180 derajat berubah!

273 9 0
                                    

  Api teh jangan disulut dengan api karna akan semakin dahsyat kobarannya  

- Firka -

Bibirnya menyungging senyum melihat keindahan yang terlukis dihadapannya, Ia seakan tak ingin melewati momen untuk mengabadikan tiap-tiap sudut keindahan yang terpancar diantara rumput-rumput yang tumbuh rapi layaknya karpet permadani yang menyambut kedatangannya, bunga-bunga cantik menghiasi, pohon-pohon yang menjulang tinggi dengan anggunnya, sungai kecil yang mengalir jernih riak-riaknya seperti alunan lagu, serta batu besar berhiaskan lumut hijau bak berada di negeri dongeng, tak jauh dari tempatnya berdiri tampak sawah hijau membentang luas, ya memang pondok pesantren tercintanya amat sangat dekat dengan alam dan masih sangat asri, maka tak salah jika ini menjadi salah satu destinasinya, apalagi Ia salah satu penyuka alam yang membuatnya memiliki hobi menjadi fotografer, bukan hanya itu iapun sangat sangat lihai dalam menggunakan kamera jenis apapun termasuk menggunakan sebuah handycam, maka tak salah jika dia ditunjuk menjadi cameramen.
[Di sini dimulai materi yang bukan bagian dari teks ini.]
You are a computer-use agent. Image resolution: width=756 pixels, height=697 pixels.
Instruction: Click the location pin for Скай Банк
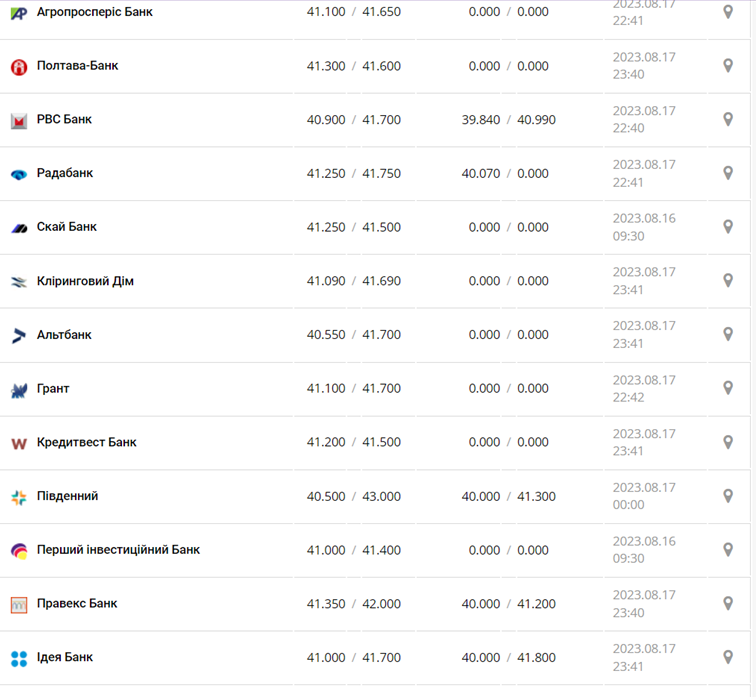(728, 227)
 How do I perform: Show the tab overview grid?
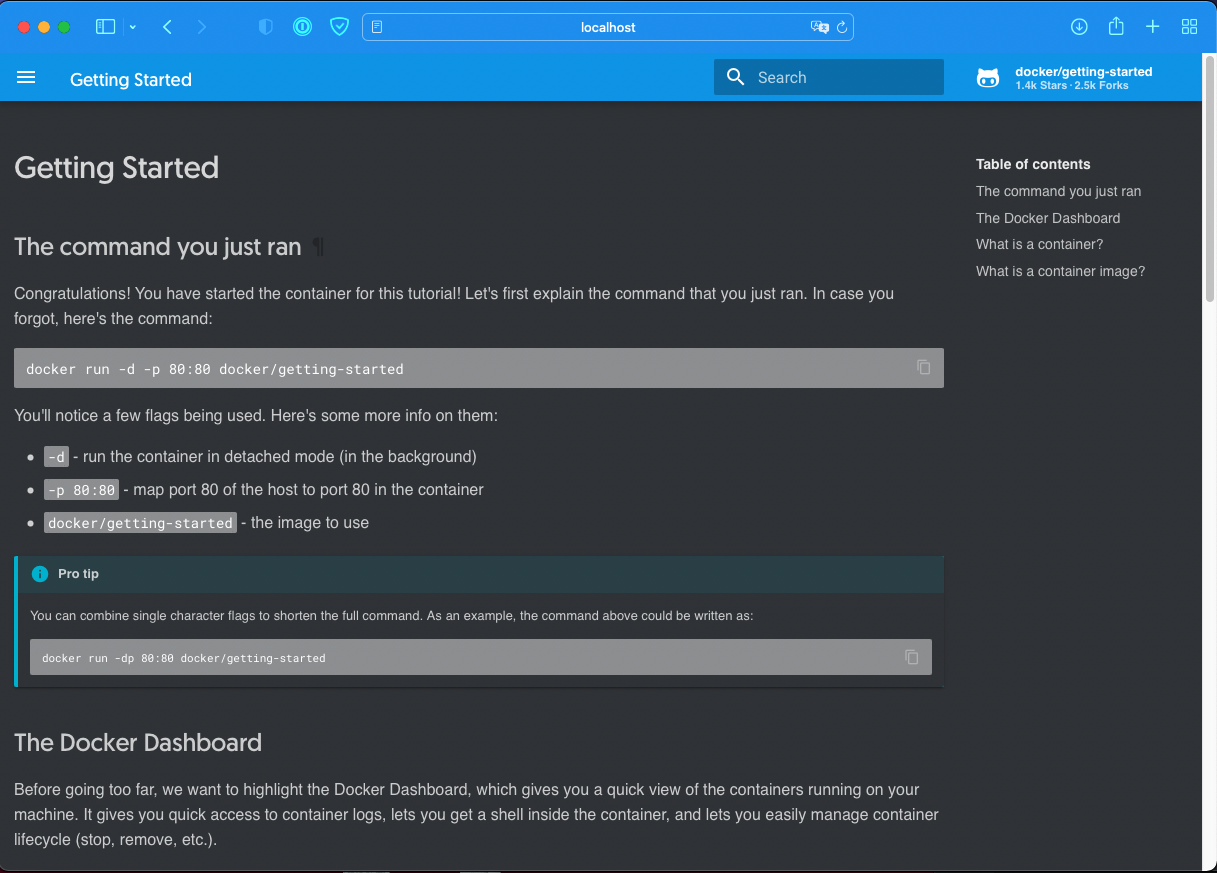click(1189, 27)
Bukan, bukan hanya Fida yang amat menikmati suasana ini, yang lainpun tampak berpencar merasakan keindahan ini, karena datang ke tempat seindah ini amat jarang bagi mereka hanya ketika ada event-event penjelajahan atau sebagainya, karena tempat seindah ini berada di dekat area santri putra.

Namun hal semenyenangkan ini tidak tak membuat hati seorang Hanna tenang sejak mereka berada di tempat itu, pasalnya Sosok mungil bermata coklat tak kunjung datang. Sedang matahari tak lama lagi akan tumbang mengakhiri hari.

"Si shofia kemana ya?"

"Nggak tau, dia lagi Haid Pan. Tapi aku liat di kamarnya nggak ada sih."

"kamu kan temen makannya La, masa nggak tau."

"Yeee, Aye kan puasa Fid, jadi nggak makan."

"Iya, Tadi waktu jam makan siang ana juga nggak lihat dia."

"Yaudahlah mending kita mulai aja gimana? dari pada nanti waktunya keburu abis."

"Iya bener tuh, mending sekarang kita take deh, Hanna yang gantiin, ntar kalo dia udeh dateng baru dah dia," Hanna yang disebut hanya mengangguk.

"Em tapi di gladi dulu atuh."

"Oh yaudah, sama kamu aja."

Hingga Shooting akan dimulai Shofia belum kunjung datang. Akhirnya shooting pada sore itupun dimulai tanpa kehadiran sutradara. Peran shofiapun diganti sementara oleh Hanna. Sang kameramen telah bersiap-siap dengan handycam digenggamannya, dan para pemain yang terdiri dari Lissy dan Nurul sedang berlatih dengan Firka yang mengarahkan mereka. berbeda dengan Lala dengan kebiasaannya, sibuk mendokumentasi momen mereka hari itu, sambil membawa 1 bundel naskah.

Shooting dimulai dengan tokoh sang kakak yang diperankan Nurul mengajak adiknya gadis tuna rungu yang diperankan Lissy ke sebuah tempat yang indah dipenuhi hijaunya rerumputan dan pepohonan. Nurul menggandeng Lissy. Mereka berlari-lari kecil diatas rumput hijau itu. sesekali mereka beradu pandang lalu tersenyum.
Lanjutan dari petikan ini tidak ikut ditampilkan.